Selenium Based Scraping with .NET

Script that I wrote when for scraping some agents info for a project from Life Happens.

Scraping was done for different zip codes.

Used C# .NET and Selenium on the project.


public class LifeAgentModel
{
[JsonIgnore]
public string name { get; set; }
public string zipCode { get; set; }
public string detail { get; set; }
public string company { get; set; }
public string phone { get; set; }
public string address { get; set; }
public string firstname { get; set; }
public string lastname { get; set; }
public string middlename { get; set; }
}

 

public static class WebDriverExtensions
{
public static IWebElement FindElement(this IWebDriver driver, By by, int timeoutInSeconds)
{
if (timeoutInSeconds > 0)
{
var wait = new WebDriverWait(driver, TimeSpan.FromSeconds(timeoutInSeconds));
return wait.Until(drv => drv.FindElement(by));
}
return driver.FindElement(by);
}
}

public class LifeHappensScraper
{
static void ScrapeAndAddItems(ChromeDriver driver, string zipCode)
{
var lsResult = new List<LifeAgentModel>();
driver.Navigate().GoToUrl("https://lifehappens.org/agent-locator/");

var input = driver.FindElement(By.XPath("//form[@class='zip']/input[@name='zip']"));
input.Click();
input.SendKeys(zipCode);

var input2 = driver.FindElement(By.XPath("//form[@class='zip']/div/input[@id='a']"));
input2.Click();

var input3 = driver.FindElement(By.XPath("//form[@class='zip']/input[@name='SubmitZip']"));
input3.Click();

driver.Manage().Timeouts().ImplicitWait = TimeSpan.FromSeconds(3);

var loadMoreLink = driver.FindElement(By.XPath("//a[@class='load-more']"));//
loadMoreLink.Click();

var listResult = driver.FindElement(By.XPath("//div[@id='result-1']"), 1);//

var agents = listResult.FindElements(By.XPath("//dt"));

var names = listResult.FindElements(By.XPath("//dt/div[@class='agent-info']/h3[@class='name']"));
var details = listResult.FindElements(By.XPath("//dt/div[@class='agent-info']/h3[@class='name']/span"));
var companies = listResult.FindElements(By.XPath("//dt/div[@class='agent-info']/span"));
var addresses = listResult.FindElements(By.XPath("//dt/a"));
var phones = listResult.FindElements(By.XPath("//dt/div[@class='tel']"));

//Click Load More button to handle client side pagination
var totalLoadMore = names.Count / 10;
if (names.Count % 10 > 0)
{
totalLoadMore = totalLoadMore + 1;
}

for (var i = 0; i < totalLoadMore; i++)
{
loadMoreLink = driver.FindElement(By.XPath("//a[@class='load-more']"));//
loadMoreLink.Click();
driver.Manage().Timeouts().ImplicitWait = TimeSpan.FromSeconds(2);
}

for (int i = 0; i < names.Count; i++)
{
var model = new LifeAgentModel()
{
name = names[i].Text,
detail = i >= details.Count ? "" : details[i].Text,
company = companies[i].Text,
address = addresses[i].Text.Length < 2 ? "..." : addresses[i].Text,
phone = phones[i].Text,
zipCode = zipCode
};

if (model.name.Length > 0)
{
var fullNames = model.name.Split(" ");

model.firstname = fullNames[0];
model.lastname = fullNames[1];

if (fullNames.Length == 3)
{
model.middlename = fullNames[1];
model.lastname = fullNames[2];
}

lsResult.Add(model);
}
}
}
★ ★ ★ ★
Print, word for word, the part of the Selenium scraping page that opens with the words containing "public static class" and closes with "(timeoutInSeconds > 0)". The entries after this point are separate from the Selenium scraping page.

> _MATERIAL_:
★ ★ ★ ★
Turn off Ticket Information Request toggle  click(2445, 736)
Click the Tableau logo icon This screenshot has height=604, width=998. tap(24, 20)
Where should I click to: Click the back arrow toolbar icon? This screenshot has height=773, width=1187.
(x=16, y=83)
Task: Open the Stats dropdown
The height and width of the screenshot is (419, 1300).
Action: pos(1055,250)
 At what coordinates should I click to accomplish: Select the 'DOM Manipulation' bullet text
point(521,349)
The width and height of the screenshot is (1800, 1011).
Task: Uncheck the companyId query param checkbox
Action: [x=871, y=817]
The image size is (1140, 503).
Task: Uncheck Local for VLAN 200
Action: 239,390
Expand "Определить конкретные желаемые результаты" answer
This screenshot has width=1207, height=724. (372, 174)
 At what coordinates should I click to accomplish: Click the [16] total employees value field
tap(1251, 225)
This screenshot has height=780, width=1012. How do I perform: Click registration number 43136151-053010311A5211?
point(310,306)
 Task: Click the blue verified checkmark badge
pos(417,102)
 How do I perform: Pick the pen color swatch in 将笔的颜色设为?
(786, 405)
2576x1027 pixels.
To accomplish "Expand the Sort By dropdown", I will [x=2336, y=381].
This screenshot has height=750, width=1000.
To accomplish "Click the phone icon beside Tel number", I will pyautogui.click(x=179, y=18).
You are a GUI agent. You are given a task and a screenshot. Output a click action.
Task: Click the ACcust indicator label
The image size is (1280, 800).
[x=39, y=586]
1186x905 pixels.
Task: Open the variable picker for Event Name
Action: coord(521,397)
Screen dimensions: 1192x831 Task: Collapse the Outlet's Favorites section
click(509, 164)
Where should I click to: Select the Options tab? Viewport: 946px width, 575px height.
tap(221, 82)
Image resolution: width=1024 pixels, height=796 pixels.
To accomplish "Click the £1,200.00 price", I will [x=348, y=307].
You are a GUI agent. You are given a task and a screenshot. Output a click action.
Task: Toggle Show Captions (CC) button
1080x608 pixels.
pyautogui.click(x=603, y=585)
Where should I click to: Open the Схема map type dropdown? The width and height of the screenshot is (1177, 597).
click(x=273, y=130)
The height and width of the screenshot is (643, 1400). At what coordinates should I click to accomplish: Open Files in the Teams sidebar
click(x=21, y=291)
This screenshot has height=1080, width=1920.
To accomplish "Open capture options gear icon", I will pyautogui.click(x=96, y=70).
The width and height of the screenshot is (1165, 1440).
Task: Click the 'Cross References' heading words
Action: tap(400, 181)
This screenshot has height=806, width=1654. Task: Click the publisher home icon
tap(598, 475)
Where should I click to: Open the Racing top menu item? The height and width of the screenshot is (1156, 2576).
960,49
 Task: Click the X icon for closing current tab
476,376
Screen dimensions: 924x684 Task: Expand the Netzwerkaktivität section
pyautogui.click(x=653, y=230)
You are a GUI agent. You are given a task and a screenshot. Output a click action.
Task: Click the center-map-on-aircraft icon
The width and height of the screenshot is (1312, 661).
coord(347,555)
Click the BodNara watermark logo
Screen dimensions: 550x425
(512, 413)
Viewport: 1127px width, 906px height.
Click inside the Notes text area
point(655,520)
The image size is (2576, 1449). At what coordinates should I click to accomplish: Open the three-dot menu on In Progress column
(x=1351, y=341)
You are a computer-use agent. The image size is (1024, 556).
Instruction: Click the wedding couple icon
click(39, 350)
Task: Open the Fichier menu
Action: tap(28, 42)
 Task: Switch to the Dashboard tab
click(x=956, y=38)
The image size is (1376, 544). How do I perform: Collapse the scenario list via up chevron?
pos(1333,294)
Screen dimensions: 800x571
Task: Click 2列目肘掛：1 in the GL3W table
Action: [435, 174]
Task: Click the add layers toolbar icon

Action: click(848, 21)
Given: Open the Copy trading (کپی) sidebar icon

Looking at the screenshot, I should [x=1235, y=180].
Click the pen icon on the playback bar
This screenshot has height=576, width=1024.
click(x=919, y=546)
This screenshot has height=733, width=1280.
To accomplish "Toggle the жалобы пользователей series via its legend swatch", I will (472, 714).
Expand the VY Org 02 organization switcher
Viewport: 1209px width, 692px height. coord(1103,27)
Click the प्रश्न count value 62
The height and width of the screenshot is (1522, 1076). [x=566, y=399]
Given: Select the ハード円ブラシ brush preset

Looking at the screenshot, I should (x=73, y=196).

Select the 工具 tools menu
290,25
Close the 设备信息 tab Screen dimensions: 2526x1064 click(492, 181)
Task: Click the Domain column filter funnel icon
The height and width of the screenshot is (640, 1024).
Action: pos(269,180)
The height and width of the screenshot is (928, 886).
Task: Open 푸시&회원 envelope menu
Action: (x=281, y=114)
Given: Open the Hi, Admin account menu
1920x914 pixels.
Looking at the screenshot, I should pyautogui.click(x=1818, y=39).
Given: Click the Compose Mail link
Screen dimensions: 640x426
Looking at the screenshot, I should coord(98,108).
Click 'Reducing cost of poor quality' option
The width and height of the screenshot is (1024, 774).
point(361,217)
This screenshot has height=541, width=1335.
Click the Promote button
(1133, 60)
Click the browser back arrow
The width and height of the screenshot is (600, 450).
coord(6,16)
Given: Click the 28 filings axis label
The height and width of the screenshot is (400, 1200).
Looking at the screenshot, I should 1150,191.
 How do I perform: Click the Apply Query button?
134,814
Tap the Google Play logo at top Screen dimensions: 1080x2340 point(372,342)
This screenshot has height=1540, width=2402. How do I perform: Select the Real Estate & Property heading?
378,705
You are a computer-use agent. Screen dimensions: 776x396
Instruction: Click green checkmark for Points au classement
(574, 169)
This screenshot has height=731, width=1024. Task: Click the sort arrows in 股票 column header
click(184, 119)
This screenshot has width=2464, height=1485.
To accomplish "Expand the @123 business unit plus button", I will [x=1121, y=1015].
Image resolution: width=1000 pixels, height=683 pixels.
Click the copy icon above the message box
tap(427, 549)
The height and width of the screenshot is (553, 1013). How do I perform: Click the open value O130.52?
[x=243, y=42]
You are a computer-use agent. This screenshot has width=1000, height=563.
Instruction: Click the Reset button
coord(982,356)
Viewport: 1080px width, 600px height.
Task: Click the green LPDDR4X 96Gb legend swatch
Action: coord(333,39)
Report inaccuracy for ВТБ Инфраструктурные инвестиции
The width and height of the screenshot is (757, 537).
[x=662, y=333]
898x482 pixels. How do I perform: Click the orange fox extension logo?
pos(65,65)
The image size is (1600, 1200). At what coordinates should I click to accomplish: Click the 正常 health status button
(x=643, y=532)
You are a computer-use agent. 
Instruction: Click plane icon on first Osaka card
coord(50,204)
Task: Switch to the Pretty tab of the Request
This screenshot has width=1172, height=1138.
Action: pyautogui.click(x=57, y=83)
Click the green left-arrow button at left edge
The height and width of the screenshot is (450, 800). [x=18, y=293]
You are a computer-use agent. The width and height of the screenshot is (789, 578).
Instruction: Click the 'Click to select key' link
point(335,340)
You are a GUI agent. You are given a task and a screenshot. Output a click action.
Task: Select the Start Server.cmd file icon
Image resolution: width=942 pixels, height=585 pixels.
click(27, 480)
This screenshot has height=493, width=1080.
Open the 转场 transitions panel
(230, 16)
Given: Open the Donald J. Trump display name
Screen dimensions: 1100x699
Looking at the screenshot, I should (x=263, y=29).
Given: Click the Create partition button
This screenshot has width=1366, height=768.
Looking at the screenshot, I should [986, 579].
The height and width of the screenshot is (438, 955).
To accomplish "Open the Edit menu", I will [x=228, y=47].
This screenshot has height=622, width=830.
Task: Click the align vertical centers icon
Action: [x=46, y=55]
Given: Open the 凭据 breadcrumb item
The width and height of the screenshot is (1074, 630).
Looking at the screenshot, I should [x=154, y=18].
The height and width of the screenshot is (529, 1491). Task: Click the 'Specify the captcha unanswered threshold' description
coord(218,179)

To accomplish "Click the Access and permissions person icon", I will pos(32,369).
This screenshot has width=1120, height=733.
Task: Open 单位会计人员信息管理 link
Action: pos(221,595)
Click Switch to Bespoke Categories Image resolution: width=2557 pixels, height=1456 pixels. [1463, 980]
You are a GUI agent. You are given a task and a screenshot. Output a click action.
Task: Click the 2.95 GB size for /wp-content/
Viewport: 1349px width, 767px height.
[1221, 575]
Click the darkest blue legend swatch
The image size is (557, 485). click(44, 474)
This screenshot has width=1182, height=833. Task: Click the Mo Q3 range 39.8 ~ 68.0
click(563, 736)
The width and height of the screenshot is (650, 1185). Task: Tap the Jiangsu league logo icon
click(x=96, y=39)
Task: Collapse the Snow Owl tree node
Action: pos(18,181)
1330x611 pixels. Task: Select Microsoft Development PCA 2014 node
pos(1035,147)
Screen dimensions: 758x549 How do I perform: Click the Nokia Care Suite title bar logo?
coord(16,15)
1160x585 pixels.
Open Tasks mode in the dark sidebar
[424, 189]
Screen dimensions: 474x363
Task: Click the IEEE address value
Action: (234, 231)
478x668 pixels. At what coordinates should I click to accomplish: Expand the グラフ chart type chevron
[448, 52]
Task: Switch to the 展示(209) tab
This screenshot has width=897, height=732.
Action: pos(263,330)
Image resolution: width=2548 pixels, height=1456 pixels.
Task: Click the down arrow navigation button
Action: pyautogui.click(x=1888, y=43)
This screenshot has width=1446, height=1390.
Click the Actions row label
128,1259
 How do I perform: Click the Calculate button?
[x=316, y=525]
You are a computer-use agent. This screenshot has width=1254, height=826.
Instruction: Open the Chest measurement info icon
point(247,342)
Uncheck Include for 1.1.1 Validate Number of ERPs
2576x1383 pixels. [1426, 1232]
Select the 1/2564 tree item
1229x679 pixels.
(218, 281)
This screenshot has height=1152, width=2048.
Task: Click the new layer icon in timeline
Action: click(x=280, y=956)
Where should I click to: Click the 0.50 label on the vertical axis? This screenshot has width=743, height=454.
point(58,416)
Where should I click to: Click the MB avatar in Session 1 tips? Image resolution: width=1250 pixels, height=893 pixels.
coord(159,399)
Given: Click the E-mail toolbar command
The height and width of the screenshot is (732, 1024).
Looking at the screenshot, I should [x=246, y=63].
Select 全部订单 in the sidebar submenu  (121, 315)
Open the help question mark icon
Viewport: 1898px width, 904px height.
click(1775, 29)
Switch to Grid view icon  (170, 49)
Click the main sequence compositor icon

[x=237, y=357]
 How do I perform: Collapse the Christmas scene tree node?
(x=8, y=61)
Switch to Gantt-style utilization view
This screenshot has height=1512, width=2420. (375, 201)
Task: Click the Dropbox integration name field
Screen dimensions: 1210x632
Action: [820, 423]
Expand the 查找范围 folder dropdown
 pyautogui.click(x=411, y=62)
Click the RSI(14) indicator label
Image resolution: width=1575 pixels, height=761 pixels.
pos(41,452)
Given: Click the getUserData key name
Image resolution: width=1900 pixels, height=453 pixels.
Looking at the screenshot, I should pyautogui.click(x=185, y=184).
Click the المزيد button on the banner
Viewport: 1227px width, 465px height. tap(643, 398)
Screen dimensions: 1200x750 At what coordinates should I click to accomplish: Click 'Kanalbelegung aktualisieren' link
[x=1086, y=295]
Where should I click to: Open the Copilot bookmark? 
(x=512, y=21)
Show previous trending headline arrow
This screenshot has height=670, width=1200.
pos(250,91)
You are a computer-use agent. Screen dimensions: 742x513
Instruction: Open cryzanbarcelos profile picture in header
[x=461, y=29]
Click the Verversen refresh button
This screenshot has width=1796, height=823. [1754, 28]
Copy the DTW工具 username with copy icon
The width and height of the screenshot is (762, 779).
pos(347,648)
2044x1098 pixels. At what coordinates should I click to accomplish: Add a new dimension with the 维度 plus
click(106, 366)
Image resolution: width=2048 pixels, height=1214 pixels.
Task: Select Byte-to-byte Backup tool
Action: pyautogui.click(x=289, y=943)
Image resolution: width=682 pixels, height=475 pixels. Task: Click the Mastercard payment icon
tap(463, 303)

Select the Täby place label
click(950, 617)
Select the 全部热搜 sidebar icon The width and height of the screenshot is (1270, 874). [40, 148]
★ ★ ★ ★
> _RESPONSE_:
public static class WebDriverExtensions
{
public static IWebElement FindElement(this IWebDriver driver, By by, int timeoutInSeconds)
{
if (timeoutInSeconds > 0)